Correctness: The claims seem all correct to me.

Clarity: The paper is very well written. Maybe it could be useful if a little more details (or arguments) were given in the proofs (such as mentioning Holder's inequality when it is used, etc.)

Relation to Prior Work: It does seem clearly discussed, although, again, I am not 100% familiar with this literature (neither Lasso nor transfer learning).

Reproducibility: Yes

Additional Feedback:

Review 4

Summary and Contributions: ---- After acknowledgement of the authors' rebuttal ---- After discussing with the fellow reviewers and considering the authors' rebuttal, I am now convinced that this submission is a worthwhile contribution. My remaining concerns are the following. 1. Motivation: the paper would be much better off if the authors gave stronger motivations for their model. Otherwise, it feels like, "Transfer Lasso is what we know how to do and analyze, therefore it will certainly have some applications somewhere"... 2. Applicability of the theoretical results: I am no longer so familiar with these types of assumptions. The authors could make an attempt to clarify when these assumptions are likely to hold, and when not. -------- The papers proposes a transfer learning approach between a source and a target domain of equal dimensions. The method is based on the Lasso estimator augmented by an $ell_1$ penalty term that encourages the target parameters to be close to the source ones.

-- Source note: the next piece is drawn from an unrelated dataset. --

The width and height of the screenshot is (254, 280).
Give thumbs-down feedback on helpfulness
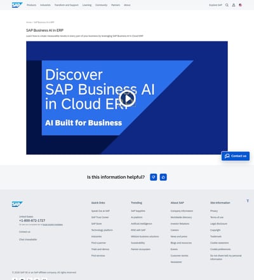(x=154, y=177)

Theoretical and empirical results are provided.

Strengths: The approach is straightforward and leverages previous theoretical results for the lasso. The optimization procedure is also simple and scalable.

Weaknesses: The approach is seemingly too simple and not well-motivated: Why should the source and target parameters be close in $ell_1$ norm? The experimental results are too limited: - there is no assessment of how the sample size affects performance - no state-of-the art algorithms are being compared to, despite being mentioned throughout the paper No comparisons with transfer learning approaches that learn a common dictionary among the tasks, e.g., Maurer et al, Sparse coding for multitask and transfer learning, ICML 2013 and others.

Correctness: The optimization procedure is correct. The theoretical findings appear reasonable, however all the proofs are in the appendix, and honestly I did not check them line by line. The empirical methodology is insufficient: no impact of sample size is evaluated, and no other state-of-the-art transfer learning approaches have been considered.

Clarity: The paper is clear and well written. Personally, I would have preferred more discussions of the results, both theoretical and empirical.

Relation to Prior Work: While some previous literature has been properly discussed, many approaches to transfer learning have been ignored, most notably the ones relying on learning shared dictionaries among tasks. Furthermore, in the experimental section, the authors compare only against the Lasso, either using only the current task's training set or all the training sets combined.

Reproducibility: No

Additional Feedback: I would suggest the authors to first find stronger motivations for their approach and then perform a more exhaustive empirical comparison, especially on real datasets.